51-1 妹の座争奪戦

「いや……妹の座争奪戦って……」




「そう決めたの! やるからには徹底的にやるんだから」


 妹が妹カフェで俺が決めるナンバーワン妹コンテストに参加表明した後、生徒会は解散となる……妹多いな…………取り敢えず基本的にはカフェなのでそれで申請をするとの事、実行委員会が立ち上がり次第場所を割り当てられるらしい。




「いやいやいやいや、なんでそんな争いに……」


 実の妹相手に一体何を考えてるんだ? あいつらは……




「ううう、やっと妻になったと思ったら、今度は妹の座が脅かされるなんて、でも……妹じゃ無くたった方がお兄ちゃんも私を妻と認めて、受け入れてくれるかも……」




「いやいやいやいや」




「お兄ちゃん! 私、妻で居た方がいい? それとも妹で居た方がいい?」




「いやいやいやいや、妻じゃないから、妹で居た方がって、それは変わらないから!」




「じゃあ、私を妹として選んでくれるのね、皆より妹として認めてくれるのね!!」




「いや実の妹だから栞は」




「皆の中で一番好きって事だねお兄ちゃん!」




「いや、まあ……それは前から変わってないし、俺が一番好きなのは栞だから」




「それは妹としてって事だね」




「あ、うん……」




「わーーーい、わーーーい」




 飛び上がってはしゃぐ妹……えっと……なんか色々変な方向に行ってる様な、一昨日に妹外せと言ったばっかりな様な……てか……ヤバい……なんか妹のポンコツに磨きがかかってる気がする……
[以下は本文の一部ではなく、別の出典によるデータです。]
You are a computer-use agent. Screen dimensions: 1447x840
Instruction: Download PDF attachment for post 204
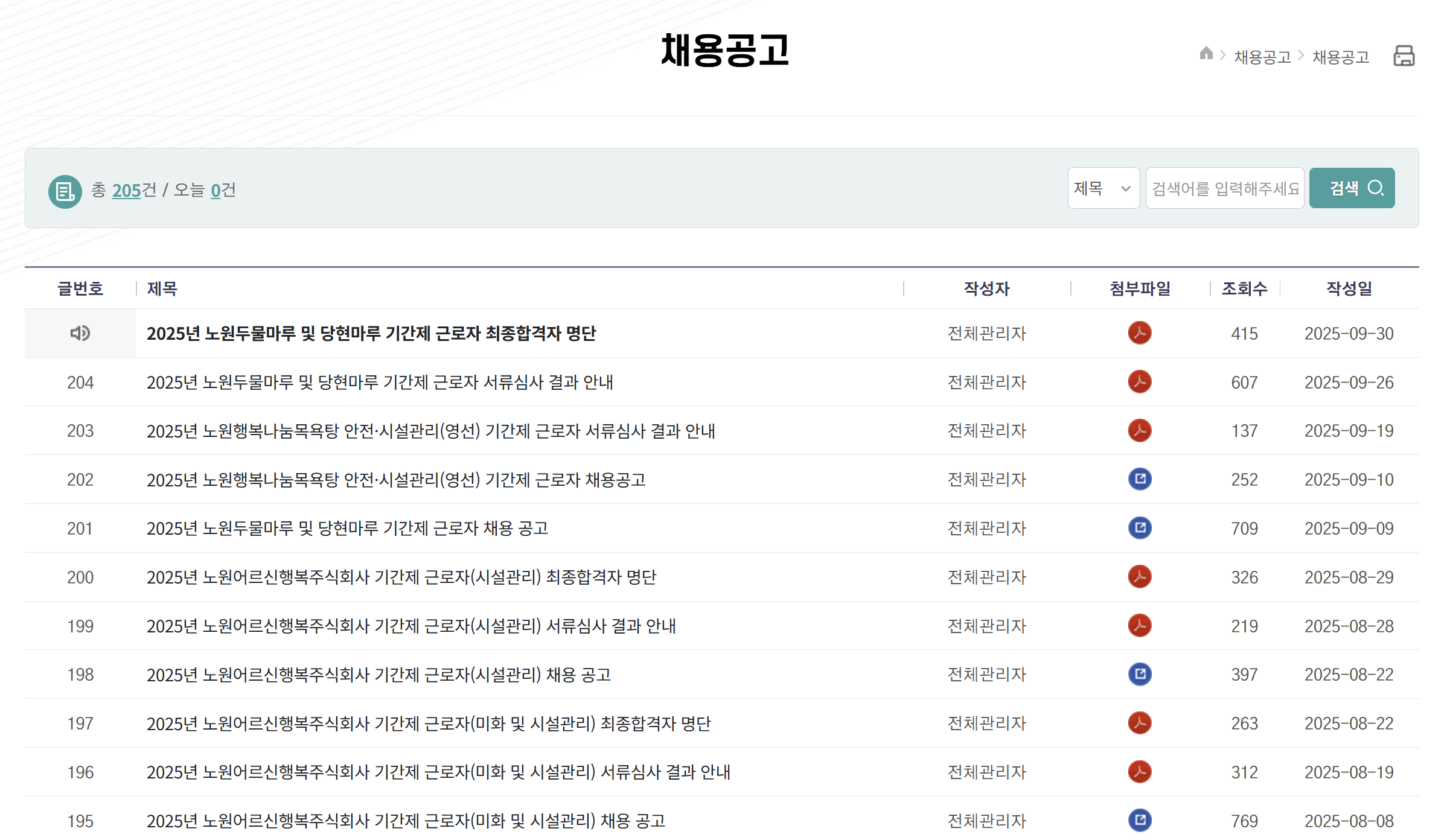tap(1139, 382)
「取り敢えず最後にキャラを考えて来てって言われたんだけど、お兄ちゃんキャラってどうすればいいの?」




「あーー妹カフェのキャラね~~、俺メイド喫茶にも行ったことないからな~~? あ、そうだ、前にテレビかネットで見たよ、妹カフェってなんかツンデレっぽい事をしてたな~~」




「ツンデレ?」




「ああ、なんか……お兄ちゃん何飲む? ってメニューを投げるように見せて、注文すると、えーーーめんどくさいとか言って勝手に注文決められたりで結構散々な事をされてた、でも最後に帰るときに、えーー……行っちゃうの…………お兄ちゃん、とか上目遣いで見られて萌え~~って感じにやってたな」




「なにそれ? そんなんなの?」




「まあそれがキャラって奴なんじゃないかな? 他にも色々やってたな」




「なるほど……お兄ちゃんはどんなキャラが好き?」




「えーーー俺? うーーーん……」


 なんか妹に性癖を聞かれている様で答えづらい……




「あ、待って! 言わないでお兄ちゃん! これって皆と勝負なんだから私だけお兄ちゃんに聞いたらズルくなっちゃう!」




「あーー、うん……まあそうだな~~」


 正直聞かれても困る、だってどんな妹が好きかって好きな妹に聞かれても……ね




「よし! 分かったお兄ちゃん、学園祭まで私……妹辞める」




「は?」




「私学園祭までお兄ちゃんの妹辞るね!」




「なぜ二度言う……てか、やめるって、やめられる分けが」


 しかも字が合ってるのか? 妹って役職かなんかか?




「私学園祭までお兄ちゃんの妻に専念します!」




「いやいやいやいや」


 お兄ちゃんの妻って何度聞いても日本語がおかしい。




「そうだ、まず呼び方変えないと、えっと……旦那様?」


 顔を真っ赤にして上目遣いで俺を呼ぶ……やーーーめーーーてーーー




「いやいやいやいや」




「ダーリン? あなた? 裕君? 裕?」




「まだ名前なら……」


 なんか付き合った時に呼ばれて最初はドキっとしたんだけど、違和感がお互いあったから結局お兄ちゃんに戻ったんだよね




「あーー! そうか、やっぱりお兄ちゃんと言ったら最近はこれか!」




「最近?」




「ご、しゅ、じ、ん、さま」




「ぎゃあああああああああああああああああああああああああ!!」


 なぜ……なぜ昨日こそこそ読んだ例の本の事を知ってる!


 いや、どこで読んだかは聞くなよ! 家じゃ一日中ベッタリの妹から唯一、一人になれる場所で……




「ご主人様、ご命令を何なりと」




「やーーーーめーーーーーてーーーーー」




「そして私はボタンに手をかける、ご主人様の息づかいが早くなる、私の胸が露になるとご主人様は」




「セリフまで覚えてるなあああああああ」


 本当勘弁して下さい……妹に昨日読んでた例の本について事細かく言われるとか地獄かここは!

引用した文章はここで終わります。